I spent an absorbing 4 hours at R & F Paints in Kingston, NY last Saturday. R&F is a leading maker of encaustic supplies and they offer a mini workshop the third Saturday of each month. Encaustic is a beeswax and damar resin mixture (90% beeswax, I believe) that was used by the Egyptians for tomb portraits around 2000 years ago, and the portraits are as beautiful today as they were then. Let's just say, it's a very archival medium! Anyway, a few years ago I took a class at the Woodstock School of Photography with Fawn Potash on using encaustic with photographs. For more information about encaustics, techniques and materials (also workshops), I refer you to their website, www.rfpaints.com.
A few years ago I printed macro portraits of roses on kitikata paper (a thin, semi-translucent Japanese paper) and dipped them in the wax. The effect was lovely - translucent, delicate.
This time I mounted photos (printed on Epson Velvet Fine Art Paper -- although any matte paper will work) on blocks of wood.
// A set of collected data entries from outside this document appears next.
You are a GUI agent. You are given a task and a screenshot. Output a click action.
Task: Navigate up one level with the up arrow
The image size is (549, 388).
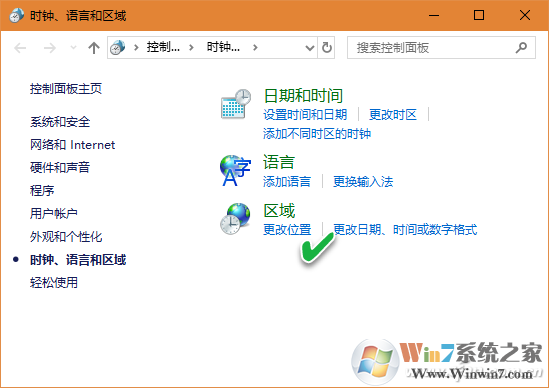[x=94, y=48]
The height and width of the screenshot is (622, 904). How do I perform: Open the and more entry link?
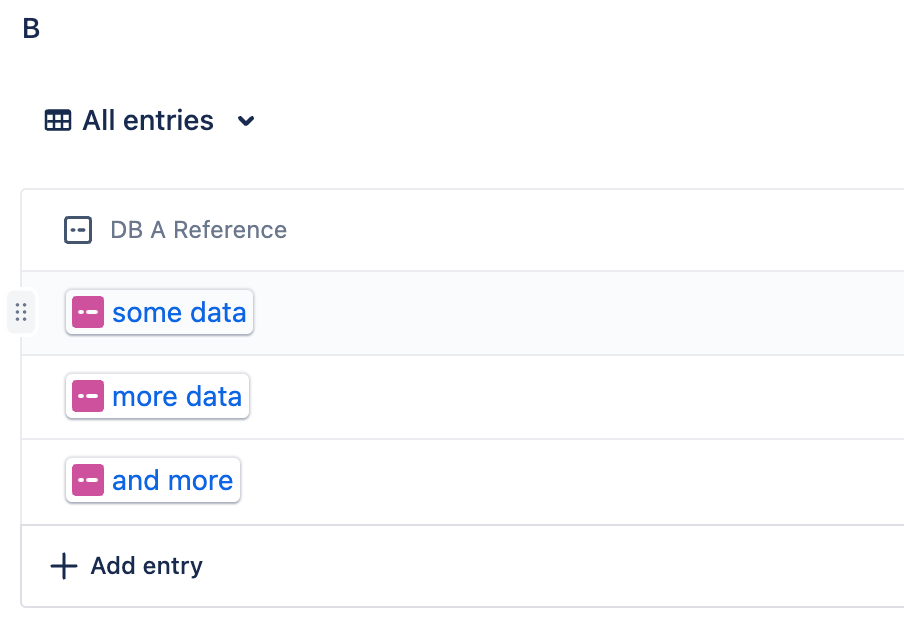pos(172,481)
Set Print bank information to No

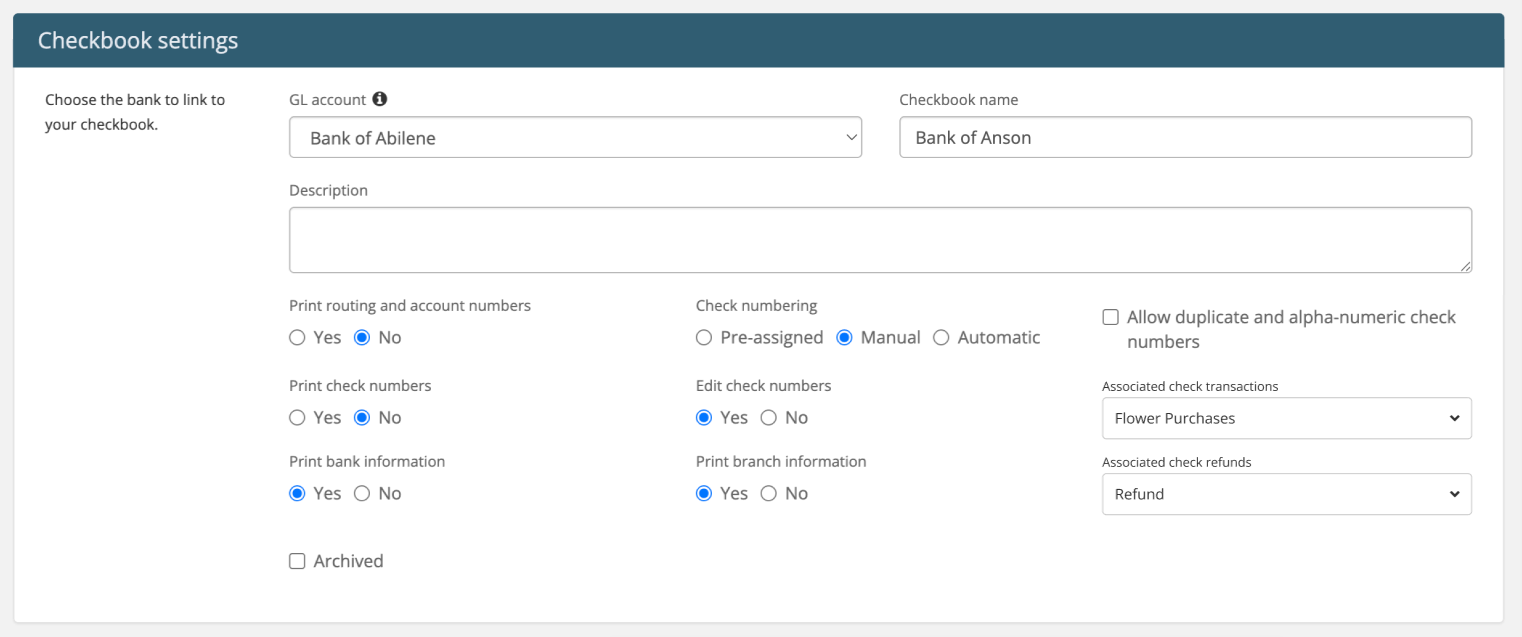click(362, 494)
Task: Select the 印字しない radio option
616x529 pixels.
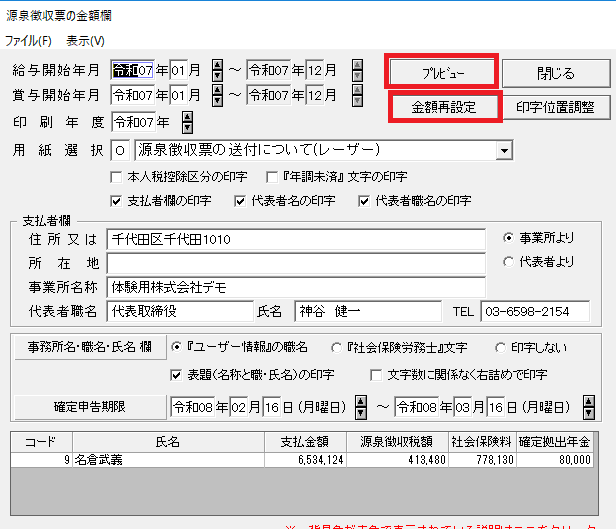Action: coord(502,347)
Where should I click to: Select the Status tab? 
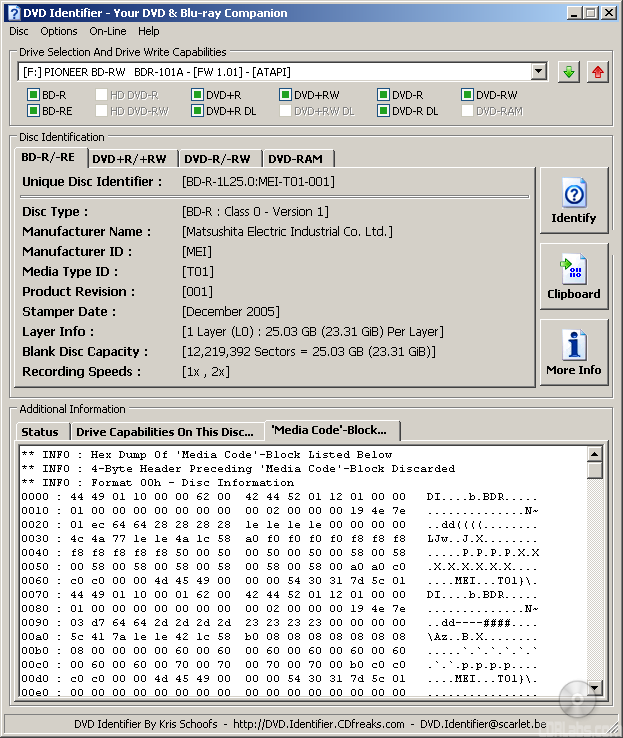click(x=40, y=432)
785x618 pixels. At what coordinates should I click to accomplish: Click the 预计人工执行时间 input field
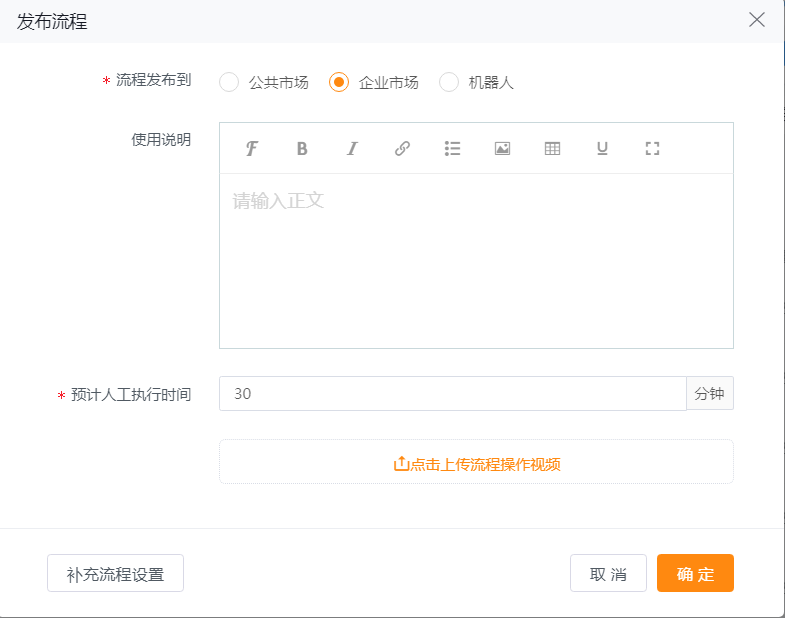[452, 394]
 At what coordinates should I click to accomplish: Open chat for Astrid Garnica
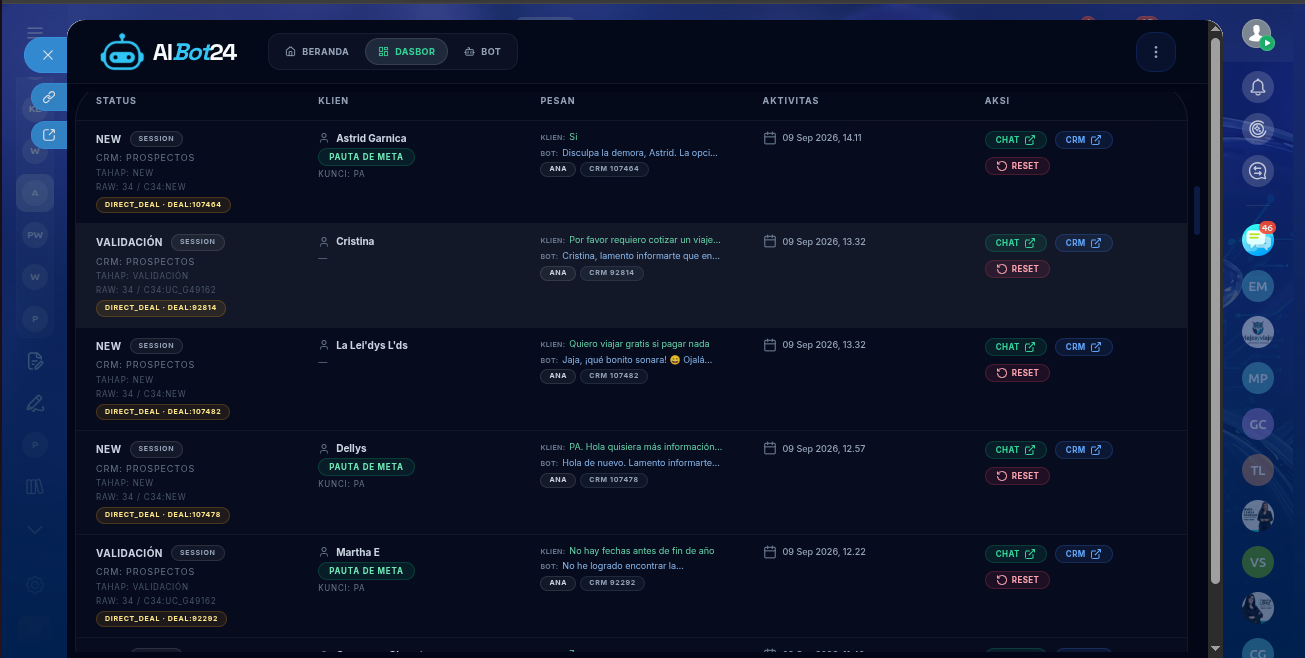point(1015,140)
I lightly stained the sides ebony and pasted the photos on the wood with mat media. The images were brushed with wax, then annealed/bonded/smoothed with a heating tool -- similar to a creme brulee torch.
Encaustic wax gives a beautiful surface - it's soft, yet has a satin sheen and total archival quality. Because of the resin, the wax hardens. It will not melt or soften, even during the hottest summer.
I kept the size small - these are 5x5. I wanted an intimate experience with the images.
Some artist friends were at my house the other night and thought they had a fairy-tale quality to them. I definitely will be continuing with these.
I will be showing these at my gallery, www.riverwindsgallery.com and at my pop-up truck during the Beacon Open Studios, September 24 -25th.